If you’ve spent any time lobbing questions at ChatGPT, you’ll recognize that this platform seems to mimic human language to create (mostly) natural conversations. Sure, it misses the mark from time to time, but we’ve admittedly had conversations with real people that felt less human. Bard, too, functions as a natural language chatbot, learning from user inputs and becoming more human in the process. Where it differs, however, in its connectedness to the Internet. This means Bard has access to a greater database of knowledge and more relevant reference material –– and its knowledge doesn’t end at the year 2021, as is the case with ChatGPT. With that said, ChatGPT creator OpenAI announced that Plus users of the platform are getting an Internet connection (for $20/month) –– but, for the time being, Bard is still the best budget bet.
One of the biggest takeaways from Google’s May 10th announcement is the wide range of plugins and integrations that it will support. These include things like Indeed and Adobe Firefly (for AI-generated imagery), but also Google’s own suite of products. With Google Bard, you can export results from Bard directly into an email or a Google Doc –– or just ask Bard to write you a response directly in Gmail. While ChatGPT does have plugins of its own, these are currently limited to paying users, whereas Bard’s advanced features are available to everyone (with a Google account, that is.)
Google’s Bard has already shown heaps of promise, but as evidenced by factual inaccuracies made during its initial launch, it still has some room to grow. And, in fairness, it appears to have already grown quite a bit in the months between this launch and Google’s recent announcement. Likewise, it’s taken some time for ChatGPT to earn the trust of users, and the kinks still aren’t entirely worked out, but it’s a good thing that Bard and ChatGPT are still stumbling –– because it means we quickly learn how to make them better. So while some might be quick to judge AI’s shortcomings as a sign that the experiment as a whole has failed, we see them more as opportunities for groundbreaking advancements in uncharted territory.
ChatGPT and Google Bard are the tip (of the tip) of the iceberg when it comes to recent advancements in AI, and there are countless other AI-powered tools hitting the market –– many of which aim to directly make the lives of HR professionals easier. Things like TalentGPT and PeopleGPT have proven to be valuable AI recruiting tools, and Scribe has emerged as a game-changer when it comes to company-wide process documentation, just to name a few. For information on these AI tools and many more, check out our full list in the TroopHR AI guide.

□ □ □ □

_Required tasks_
1. Answer these questions from the text on Bard and ChatGPT:
(a) According to the text, in what year does ChatGPT's knowledge end?
(b) On what date did Google make the announcement the text discusses?
(c) Which tool does the text call a game-changer for company-wide process documentation?
2. Reproduce the part of the text on Bard and ChatGPT starting at the words "ChatGPT and Google" and ending at the words "TroopHR AI guide.".

□ □ □ □

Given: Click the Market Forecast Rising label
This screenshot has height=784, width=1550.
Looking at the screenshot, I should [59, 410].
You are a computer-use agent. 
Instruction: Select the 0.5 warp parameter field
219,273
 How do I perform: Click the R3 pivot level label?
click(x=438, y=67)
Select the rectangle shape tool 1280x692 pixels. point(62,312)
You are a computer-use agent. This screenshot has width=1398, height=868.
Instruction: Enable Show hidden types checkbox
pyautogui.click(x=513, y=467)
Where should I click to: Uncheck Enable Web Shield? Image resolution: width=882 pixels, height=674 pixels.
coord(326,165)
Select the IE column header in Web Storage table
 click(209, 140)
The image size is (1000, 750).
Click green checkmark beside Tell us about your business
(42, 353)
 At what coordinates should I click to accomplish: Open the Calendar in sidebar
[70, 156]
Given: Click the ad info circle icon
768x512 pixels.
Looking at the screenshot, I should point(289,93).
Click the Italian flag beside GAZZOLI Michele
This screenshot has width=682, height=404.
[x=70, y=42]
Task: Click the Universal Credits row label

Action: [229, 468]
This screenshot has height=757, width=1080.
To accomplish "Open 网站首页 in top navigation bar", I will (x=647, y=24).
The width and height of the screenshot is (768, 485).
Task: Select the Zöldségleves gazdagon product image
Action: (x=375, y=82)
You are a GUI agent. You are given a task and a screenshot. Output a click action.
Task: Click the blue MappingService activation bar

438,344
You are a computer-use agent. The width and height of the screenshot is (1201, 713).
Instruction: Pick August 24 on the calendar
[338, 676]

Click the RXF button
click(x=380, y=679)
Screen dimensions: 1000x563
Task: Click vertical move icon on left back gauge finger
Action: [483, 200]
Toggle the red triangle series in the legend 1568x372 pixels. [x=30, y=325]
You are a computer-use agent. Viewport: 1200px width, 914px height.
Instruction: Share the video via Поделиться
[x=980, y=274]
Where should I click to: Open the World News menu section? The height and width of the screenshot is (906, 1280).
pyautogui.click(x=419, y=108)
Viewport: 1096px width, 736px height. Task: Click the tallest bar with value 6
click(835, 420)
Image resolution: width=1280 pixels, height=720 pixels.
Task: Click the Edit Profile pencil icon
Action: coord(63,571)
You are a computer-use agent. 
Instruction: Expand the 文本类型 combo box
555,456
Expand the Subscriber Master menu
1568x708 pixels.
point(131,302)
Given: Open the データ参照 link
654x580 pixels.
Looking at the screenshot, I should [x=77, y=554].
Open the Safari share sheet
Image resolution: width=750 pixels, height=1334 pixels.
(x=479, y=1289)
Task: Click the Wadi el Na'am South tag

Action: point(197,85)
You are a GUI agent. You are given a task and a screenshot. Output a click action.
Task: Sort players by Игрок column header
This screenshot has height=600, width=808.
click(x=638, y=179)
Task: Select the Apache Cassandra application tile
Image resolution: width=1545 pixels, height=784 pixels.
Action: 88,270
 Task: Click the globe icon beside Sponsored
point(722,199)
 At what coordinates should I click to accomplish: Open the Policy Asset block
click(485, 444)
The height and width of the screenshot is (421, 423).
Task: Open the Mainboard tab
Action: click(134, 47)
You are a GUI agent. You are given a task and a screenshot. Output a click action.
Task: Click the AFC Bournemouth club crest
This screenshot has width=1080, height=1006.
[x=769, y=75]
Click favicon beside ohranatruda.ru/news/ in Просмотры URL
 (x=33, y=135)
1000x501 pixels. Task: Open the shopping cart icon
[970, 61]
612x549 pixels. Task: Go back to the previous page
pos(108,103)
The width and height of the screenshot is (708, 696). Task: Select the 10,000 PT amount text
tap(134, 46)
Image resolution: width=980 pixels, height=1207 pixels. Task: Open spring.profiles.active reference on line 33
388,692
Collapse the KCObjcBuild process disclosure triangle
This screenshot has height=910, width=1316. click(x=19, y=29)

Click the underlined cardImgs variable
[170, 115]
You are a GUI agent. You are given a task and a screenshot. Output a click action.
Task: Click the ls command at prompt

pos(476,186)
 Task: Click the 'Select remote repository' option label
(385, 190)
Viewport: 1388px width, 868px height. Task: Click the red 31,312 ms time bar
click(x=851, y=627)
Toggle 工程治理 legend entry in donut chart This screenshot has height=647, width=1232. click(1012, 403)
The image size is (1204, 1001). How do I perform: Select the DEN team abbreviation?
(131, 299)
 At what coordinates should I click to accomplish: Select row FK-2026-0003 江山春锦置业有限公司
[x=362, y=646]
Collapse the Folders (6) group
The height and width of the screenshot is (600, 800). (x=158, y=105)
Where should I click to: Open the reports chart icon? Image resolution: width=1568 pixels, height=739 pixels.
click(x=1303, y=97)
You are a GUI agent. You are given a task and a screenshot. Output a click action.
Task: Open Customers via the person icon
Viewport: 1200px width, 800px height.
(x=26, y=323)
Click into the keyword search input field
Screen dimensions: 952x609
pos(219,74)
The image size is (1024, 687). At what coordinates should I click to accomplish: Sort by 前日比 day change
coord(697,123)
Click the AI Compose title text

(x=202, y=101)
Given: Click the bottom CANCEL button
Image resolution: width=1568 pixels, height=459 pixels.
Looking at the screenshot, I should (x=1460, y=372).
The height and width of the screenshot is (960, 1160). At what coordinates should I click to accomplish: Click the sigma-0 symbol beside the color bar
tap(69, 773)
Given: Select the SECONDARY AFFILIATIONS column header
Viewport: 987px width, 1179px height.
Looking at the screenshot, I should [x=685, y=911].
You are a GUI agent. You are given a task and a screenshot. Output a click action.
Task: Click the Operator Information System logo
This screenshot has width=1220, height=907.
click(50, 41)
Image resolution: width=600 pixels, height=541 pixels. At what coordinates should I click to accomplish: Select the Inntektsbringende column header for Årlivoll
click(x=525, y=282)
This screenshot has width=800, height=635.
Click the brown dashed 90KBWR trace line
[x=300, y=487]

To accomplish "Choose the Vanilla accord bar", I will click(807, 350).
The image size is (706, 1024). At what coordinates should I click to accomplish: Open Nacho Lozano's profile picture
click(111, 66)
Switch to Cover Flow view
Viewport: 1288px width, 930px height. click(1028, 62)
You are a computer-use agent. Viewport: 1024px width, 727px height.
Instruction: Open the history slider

□ □ □ □

_Solutions per task_
1.
(a) 2021
(b) May 10th
(c) Scribe

2.
ChatGPT and Google Bard are the tip (of the tip) of the iceberg when it comes to recent advancements in AI, and there are countless other AI-powered tools hitting the market –– many of which aim to directly make the lives of HR professionals easier. Things like TalentGPT and PeopleGPT have proven to be valuable AI recruiting tools, and Scribe has emerged as a game-changer when it comes to company-wide process documentation, just to name a few. For information on these AI tools and many more, check out our full list in the TroopHR AI guide.